Both authors are concerned with the issues of stereotypes negatively affecting their lives. However, Cofer admits that the effect is ambiguous, sometimes being positive and sometimes negative – she worries about the stereotype of low morality of Latino women, recollecting her first experience of being dressed brighter than everyone else at school:

The way our teachers and classmates looked at us that day in school was just a taste of the culture clash that awaited us in the real world, where prospective employers and men on the street would often misinterpret our tight skirts and jingling bracelets as a come-on… In their special vocabulary, advertisers have designated “sizzling” and “smoldering” as the adjectives of choice for describing not only the foods but also the women of Latin America (Cofer 443-444).

Staples is also distinguished from other residents of the place where he lives, but his concerns are different in their essence – he experienced utter shock when he understood a woman walking in the street got afraid of him and applied a stereotype of a robber or a rapist to him just because of his being black:

It was in the echo of that terrified woman’s footfalls that I first began to know the unwieldy inheritance I’d come into–the ability to alter public space in ugly ways. It was clear that she thought herself the quarry of a mugger, a rapist, or worse… I was surprised, embarrassed, and dismayed all at once (Staples 450-451).

They both have to put up with the present state of affairs as they are not empowered to change the stereotypes, each of them doing it his/her own way. For example, Staples has got used to hide his feelings:

Over the years, I learned to smother the rage I felt at so often being taken for a criminal. Not to do so would surely have led to madness (Staples 453).

The attitude of Cofer is more positive because she has found the way to make her appearance more of an advantage than a drawback, thus taking a beneficial position and attracting more attention to the specificity of her culture by being special:

I travel a lot around the United States, reading from my books of poetry and my novel, and the reception I most often receive is one of positive interest by people who want to know more about my culture. There are, however, thousands of Latinas without the privilege of an education or the entree into society that I have (Cofer 446).

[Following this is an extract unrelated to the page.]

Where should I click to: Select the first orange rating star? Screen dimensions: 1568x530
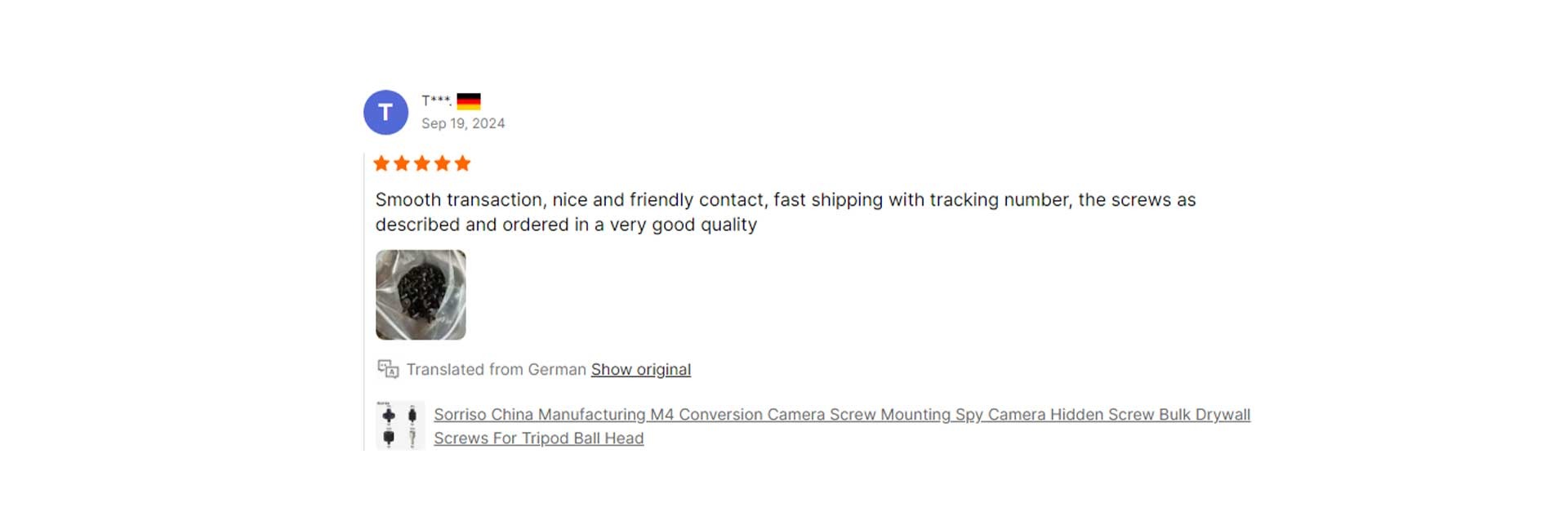pyautogui.click(x=381, y=163)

Summing everything that has been said up, it is necessary to admit that both authors analyze their personal experience of minorities suffering from the stereotypical attitude to them. However, Cofer makes the emphasis on dreadful exclusions of the usual attractiveness of her unusual appearance, whereas Staples realizes that he is doomed to be afraid of for his whole life being physically similar to the widely spread profile of a street criminal. They both have adopted their own attitude to the stereotypes they are subject to, but they do this in a different way – Cofer fighting for the recognition of her dignity, and Staples – for survival.